● DIRECTIONS
Count the lines in the entries below that contain the string "height". Reply with that number only.

● DATA EXTRACT

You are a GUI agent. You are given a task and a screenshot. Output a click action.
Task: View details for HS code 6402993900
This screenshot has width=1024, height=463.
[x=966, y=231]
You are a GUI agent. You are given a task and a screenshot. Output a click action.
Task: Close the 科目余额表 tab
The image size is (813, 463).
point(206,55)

...

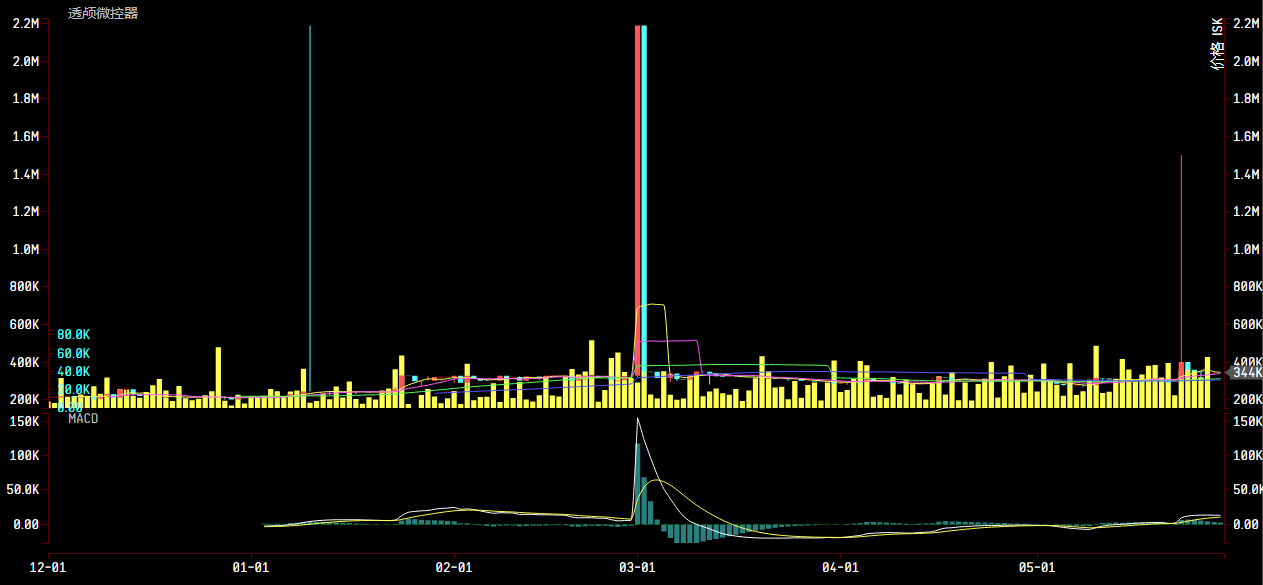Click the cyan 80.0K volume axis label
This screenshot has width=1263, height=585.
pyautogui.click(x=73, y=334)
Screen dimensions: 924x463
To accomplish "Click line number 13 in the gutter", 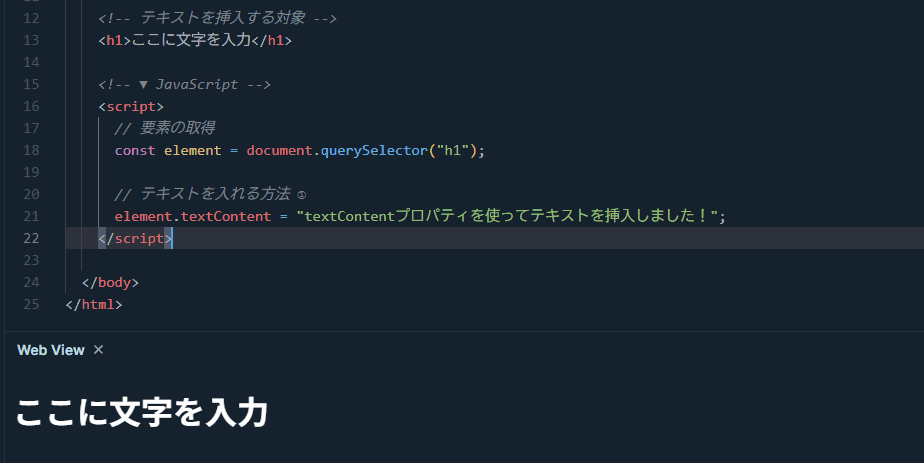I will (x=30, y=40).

● COMPLETE OUTPUT
2